Como vocês podem ver nesta carta, depois de lidar com essas perguntas por um longo tempo, mudei de ideia. Essa decisão deve-se sobretudo a algumas linhas de Die kalte Schulter (Ombro frio), um romance escrito nos anos 1980 pelo escritor suíço Markus Werner, que reli recentemente depois de muitos anos. O protagonista do romance, um pintor chamado Moritz Wank, sofre de uma crise existencial e criativa e viaja para um lugar próximo à sua aldeia natal. Em uma campina, ele vê uma árvore onde um colega de faculdade se enforcou muitos anos antes – o suicídio, como tópos literário, é a forma mais consequente de emudecer. Wank começa um diálogo imaginário com o amigo morto. Ele imagina como este perguntaria o que teria perdido em todos esses anos. Ao que ele responderia: “Muita coisa boa não aconteceu depois do seu suicídio. Os boçais se reproduziram rapidamente e cuidaram para que as atrocidades aumentassem”. Wank então diria: “Tudo o que te afligia ainda está aqui, mas mesmo assim você deveria ter ficado. Sim, você perdeu muita coisa, sentimos sua falta e todo suicídio fortalece o reduto do gado”.
 

Quem emudece está fortalecendo as fileiras dos grosseiros e dos cruéis. Devemos usar nossas vozes para manter vivo um certo jeito de falar.

 
Leio essa última sentença como: todo emudecimento fortalece o reduto do gado. Isso, na minha situação, pareceu um chamado para falar. (Devo explicar aqui que o termo gado sugere grosseria, brutalidade, machismo, como os Bolsonaros, Trumps, Erdogans, Orbans, Höckes e Putins deste mundo). Aqueles que ficam em silêncio estão fortalecendo as fileiras dos grosseiros e cruéis. Precisamos usar nossas vozes para manter vivo um certo jeito de falar.
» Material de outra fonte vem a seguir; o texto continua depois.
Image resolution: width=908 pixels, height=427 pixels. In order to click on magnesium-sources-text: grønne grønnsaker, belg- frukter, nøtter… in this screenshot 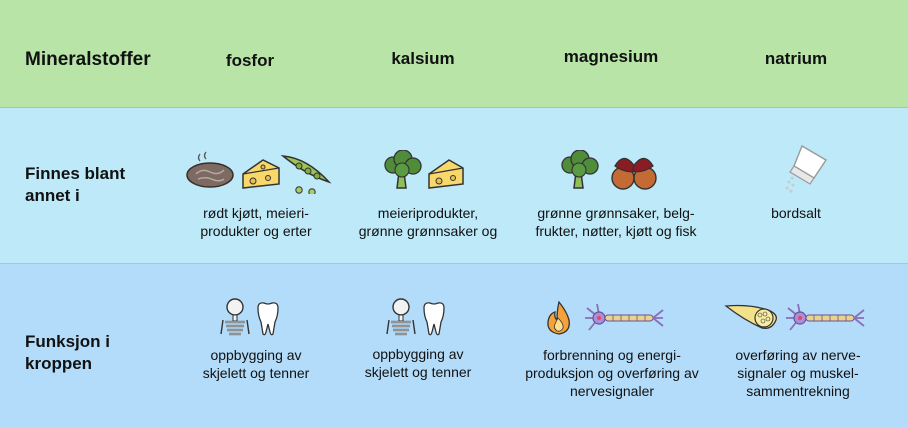, I will do `click(616, 222)`.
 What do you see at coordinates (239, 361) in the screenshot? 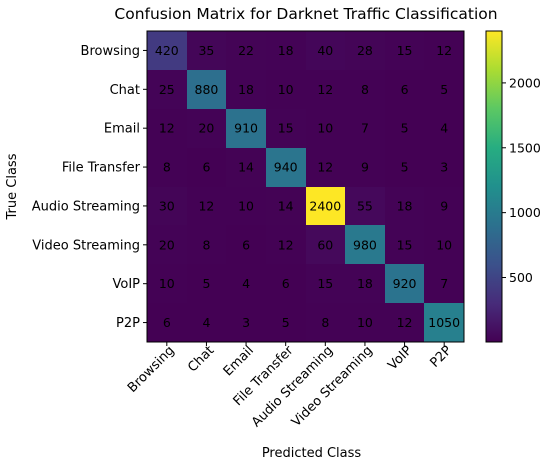
I see `x-tick-label: Email` at bounding box center [239, 361].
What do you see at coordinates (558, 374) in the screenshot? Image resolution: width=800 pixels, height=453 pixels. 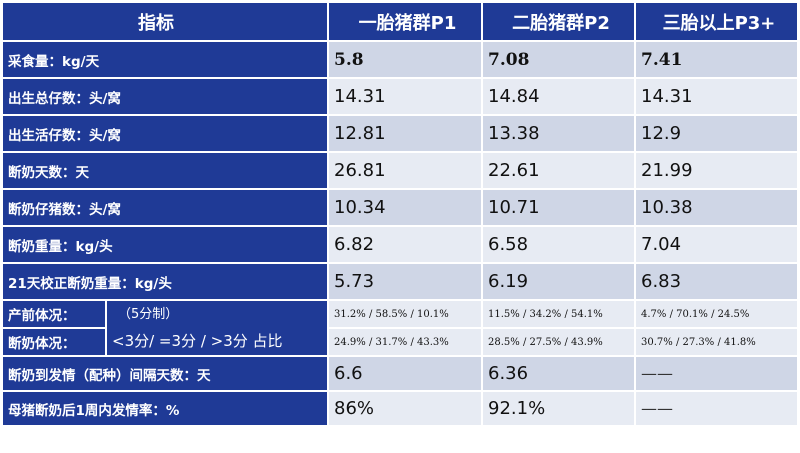 I see `cell-p2: 6.36` at bounding box center [558, 374].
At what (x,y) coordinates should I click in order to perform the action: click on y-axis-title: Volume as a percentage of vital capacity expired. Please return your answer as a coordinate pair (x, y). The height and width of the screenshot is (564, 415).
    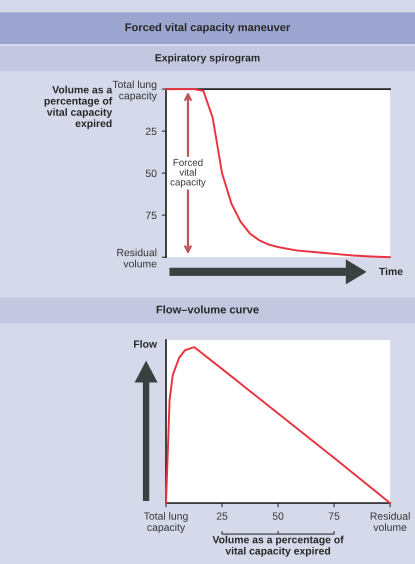
    Looking at the image, I should click on (78, 108).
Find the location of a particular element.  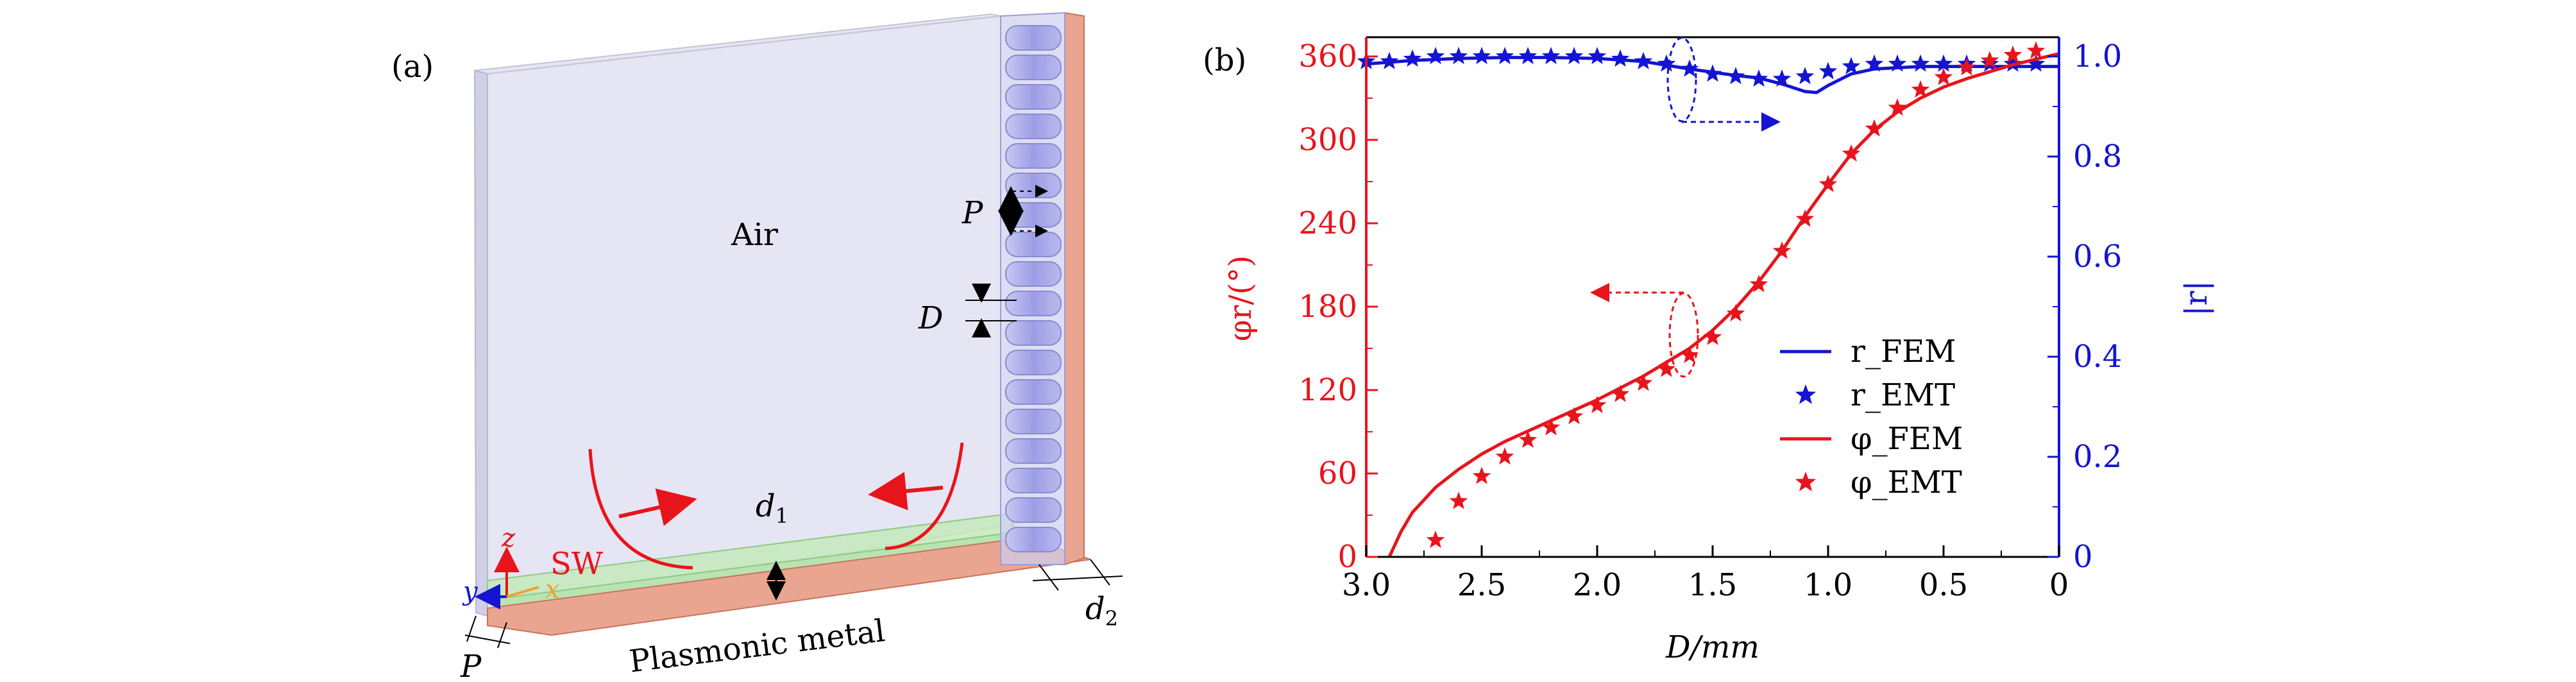

p-label-top: P is located at coordinates (972, 213).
Para insistir no valor de argumentos baseados em fatos, e se opor ao mau uso da linguagem, aquele que humilha pessoas e justifica a brutalidade.
 
Não posso afirmar que essa convicção reconquistada tenha dissipado o mal-estar que descrevi acima ou respondido às muitas questões que me fiz. Não, acho que preciso repensar grandes certezas liberais próprias que vêm sendo sacudidas. Essa convicção também não resolve, claro, a questão da perspectiva, da visão representativa, de estar preso na bolha filtrada de uma comunidade de discurso. Repensar não será suficiente para resolver esse problema, mas ouvir pode ajudar.
 
No meu atual estado de espírito, só posso dizer uma coisa com certeza: a crueldade deve ser evitada. E agora, no fim destas linhas, consegui pelo menos juntar um pouco do otimismo remanescente para acreditar que podemos mesmo dar uma pequena contribuição quando falamos, mesmo que seja apenas uma questão de não dar lugar ao gado. É encorajador ver que Carol chega a uma conclusão semelhante em sua última carta. E me atrevo a acreditar que Ágnes teria concordado também.